Given entries Start Marker

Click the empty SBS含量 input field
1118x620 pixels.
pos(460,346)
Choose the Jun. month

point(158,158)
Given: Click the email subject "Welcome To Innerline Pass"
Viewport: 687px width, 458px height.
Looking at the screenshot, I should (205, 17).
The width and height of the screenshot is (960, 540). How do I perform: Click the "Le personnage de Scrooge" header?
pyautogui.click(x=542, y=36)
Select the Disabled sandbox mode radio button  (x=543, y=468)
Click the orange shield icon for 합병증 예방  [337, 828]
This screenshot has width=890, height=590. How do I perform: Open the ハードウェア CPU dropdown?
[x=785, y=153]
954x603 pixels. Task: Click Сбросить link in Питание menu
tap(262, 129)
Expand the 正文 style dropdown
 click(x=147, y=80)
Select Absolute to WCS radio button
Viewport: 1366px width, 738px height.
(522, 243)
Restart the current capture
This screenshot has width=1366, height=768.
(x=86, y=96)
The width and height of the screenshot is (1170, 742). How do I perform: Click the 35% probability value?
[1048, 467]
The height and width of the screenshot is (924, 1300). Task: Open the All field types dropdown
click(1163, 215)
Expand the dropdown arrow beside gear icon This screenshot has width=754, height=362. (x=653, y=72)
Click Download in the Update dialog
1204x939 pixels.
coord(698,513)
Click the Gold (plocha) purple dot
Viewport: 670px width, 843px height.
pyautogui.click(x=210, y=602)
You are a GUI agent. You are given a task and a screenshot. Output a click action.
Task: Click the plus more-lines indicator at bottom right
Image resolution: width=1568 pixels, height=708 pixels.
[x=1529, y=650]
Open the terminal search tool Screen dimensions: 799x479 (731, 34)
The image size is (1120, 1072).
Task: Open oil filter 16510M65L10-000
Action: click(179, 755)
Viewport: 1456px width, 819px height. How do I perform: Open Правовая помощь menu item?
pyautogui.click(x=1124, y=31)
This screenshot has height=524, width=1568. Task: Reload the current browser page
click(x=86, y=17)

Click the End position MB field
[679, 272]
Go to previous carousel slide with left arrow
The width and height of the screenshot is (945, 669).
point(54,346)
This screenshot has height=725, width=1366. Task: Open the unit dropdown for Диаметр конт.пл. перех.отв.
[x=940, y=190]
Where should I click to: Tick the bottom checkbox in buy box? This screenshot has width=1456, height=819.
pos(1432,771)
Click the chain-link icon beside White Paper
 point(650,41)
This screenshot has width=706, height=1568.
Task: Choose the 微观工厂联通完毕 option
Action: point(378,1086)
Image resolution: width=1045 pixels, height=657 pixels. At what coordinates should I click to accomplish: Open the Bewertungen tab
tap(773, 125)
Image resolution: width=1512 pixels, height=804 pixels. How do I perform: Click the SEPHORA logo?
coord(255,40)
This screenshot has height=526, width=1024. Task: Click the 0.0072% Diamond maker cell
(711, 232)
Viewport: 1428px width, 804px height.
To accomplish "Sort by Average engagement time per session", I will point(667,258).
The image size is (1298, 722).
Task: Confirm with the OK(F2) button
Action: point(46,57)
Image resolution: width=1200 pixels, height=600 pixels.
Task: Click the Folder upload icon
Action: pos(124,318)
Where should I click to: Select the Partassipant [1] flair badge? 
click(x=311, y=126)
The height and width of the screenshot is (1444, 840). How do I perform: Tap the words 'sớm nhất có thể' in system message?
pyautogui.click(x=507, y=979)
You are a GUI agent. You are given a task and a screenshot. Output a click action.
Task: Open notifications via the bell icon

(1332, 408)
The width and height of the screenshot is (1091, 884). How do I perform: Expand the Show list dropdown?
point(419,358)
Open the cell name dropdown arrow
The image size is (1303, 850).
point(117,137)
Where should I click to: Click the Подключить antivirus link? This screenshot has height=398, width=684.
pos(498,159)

Given entries End Marker

Problem statement
Of all the entries above, retype exactly the lines from the line with "The width and height of the screenshot is (1170, 742)." to the line with "Viewport: 1428px width, 804px height.", both included, and no others.

Reply to the exercise
The width and height of the screenshot is (1170, 742). How do I perform: Click the 35% probability value?
[1048, 467]
The height and width of the screenshot is (924, 1300). Task: Open the All field types dropdown
click(1163, 215)
Expand the dropdown arrow beside gear icon This screenshot has width=754, height=362. (x=653, y=72)
Click Download in the Update dialog
1204x939 pixels.
coord(698,513)
Click the Gold (plocha) purple dot
Viewport: 670px width, 843px height.
pyautogui.click(x=210, y=602)
You are a GUI agent. You are given a task and a screenshot. Output a click action.
Task: Click the plus more-lines indicator at bottom right
Image resolution: width=1568 pixels, height=708 pixels.
[x=1529, y=650]
Open the terminal search tool Screen dimensions: 799x479 (731, 34)
The image size is (1120, 1072).
Task: Open oil filter 16510M65L10-000
Action: click(179, 755)
Viewport: 1456px width, 819px height. How do I perform: Open Правовая помощь menu item?
pyautogui.click(x=1124, y=31)
This screenshot has height=524, width=1568. Task: Reload the current browser page
click(x=86, y=17)

Click the End position MB field
[679, 272]
Go to previous carousel slide with left arrow
The width and height of the screenshot is (945, 669).
point(54,346)
This screenshot has height=725, width=1366. Task: Open the unit dropdown for Диаметр конт.пл. перех.отв.
[x=940, y=190]
Where should I click to: Tick the bottom checkbox in buy box? This screenshot has width=1456, height=819.
pos(1432,771)
Click the chain-link icon beside White Paper
 point(650,41)
This screenshot has width=706, height=1568.
Task: Choose the 微观工厂联通完毕 option
Action: point(378,1086)
Image resolution: width=1045 pixels, height=657 pixels. At what coordinates should I click to accomplish: Open the Bewertungen tab
tap(773, 125)
Image resolution: width=1512 pixels, height=804 pixels. How do I perform: Click the SEPHORA logo?
coord(255,40)
This screenshot has height=526, width=1024. Task: Click the 0.0072% Diamond maker cell
(711, 232)
Viewport: 1428px width, 804px height.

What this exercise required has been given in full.